● EXERCISE TASK A
In the blog post about dyeing a bean bag, duplicate everything from "Soon they will" down to "of someone's house.".
● EXERCISE TASK B
According to the bean bag post, what are the new colors for the oldest daughter's room?

● EXCERPT PROVIDED
——————————
Soon they will be taller than me.

Friday, January 17, 2014

dyeing a bean bag

I deliberately titled this blog post 'dyeing a bean bag' - because the search on google turned up next to nothing on the subject - so I was flying a bit blind here.

We are undertaking the Great Teenage Room Renovation over these summer holidays.  The new colours for the oldest daughter's room are white, black, aqua and yellow - as opposed to the colours we had painted it when she was a baby (yellow and bright purple - I thought that was quite dashing and daring for a baby room).

We wanted a chair to go in the corner of the room as a sort of relaxation space - but I kept searching and armchairs are, like, expensive.  So I mooched around at council pickup in a neighbouring suburb, vaguely hoping there was a black armchair in perfect condition out the front of someone's house.

No chair - but two perfectly good condition chair shaped bean bags!  They didn't even smell weird.  The only problem was they were mission seventies brown.  I scooped them up and squashed them into the back of the car all over the youngest daughter.  The bean bags muffled her complaints.

I was determined to dye them black to match the colour scheme.  After fierce consultation with the lady at Spotlight I bought some black iPoly dye - one packet for each bean bag cover.
——————————
● MATERIAL PROVIDED

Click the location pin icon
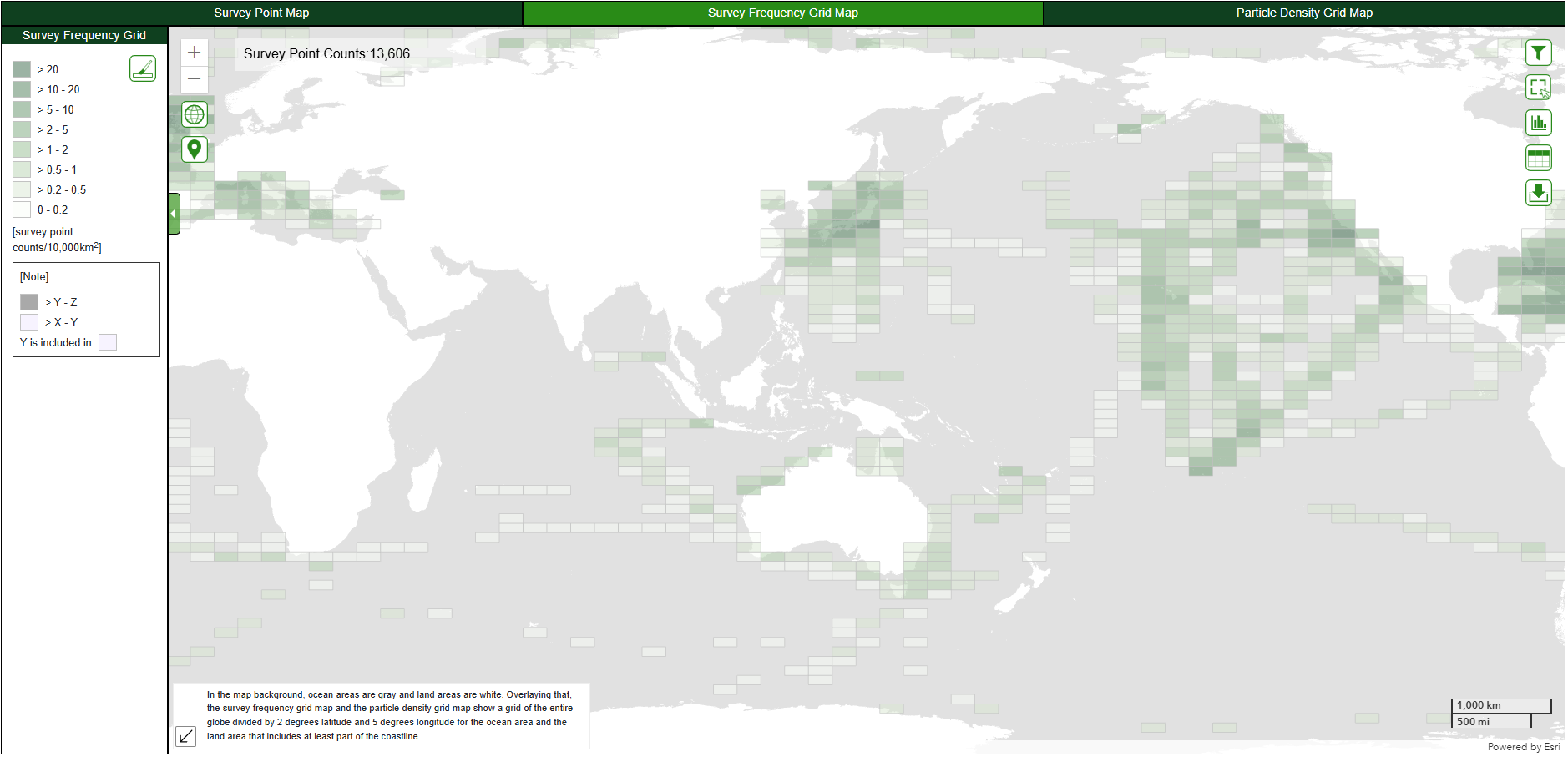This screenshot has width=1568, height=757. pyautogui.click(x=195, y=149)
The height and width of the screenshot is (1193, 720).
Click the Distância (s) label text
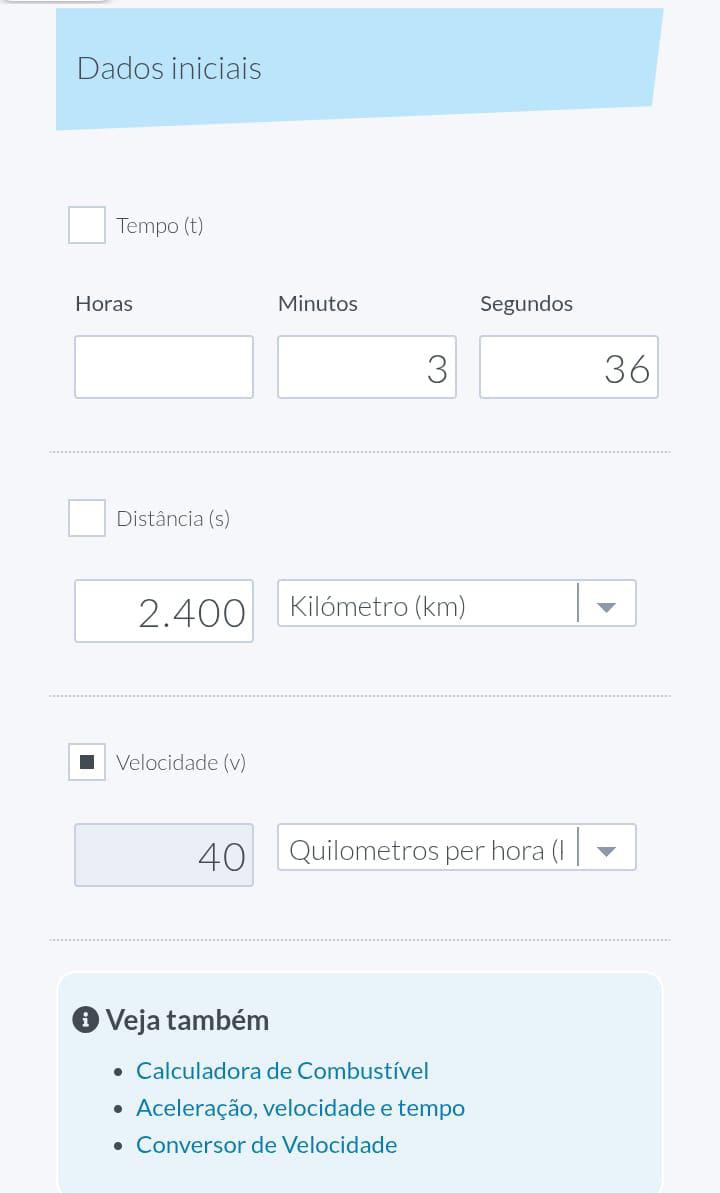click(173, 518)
——————————
● TASK ANSWER A
Soon they will be taller than me.

Friday, January 17, 2014

dyeing a bean bag

I deliberately titled this blog post 'dyeing a bean bag' - because the search on google turned up next to nothing on the subject - so I was flying a bit blind here.

We are undertaking the Great Teenage Room Renovation over these summer holidays.  The new colours for the oldest daughter's room are white, black, aqua and yellow - as opposed to the colours we had painted it when she was a baby (yellow and bright purple - I thought that was quite dashing and daring for a baby room).

We wanted a chair to go in the corner of the room as a sort of relaxation space - but I kept searching and armchairs are, like, expensive.  So I mooched around at council pickup in a neighbouring suburb, vaguely hoping there was a black armchair in perfect condition out the front of someone's house.

● TASK ANSWER B
White, black, aqua and yellow.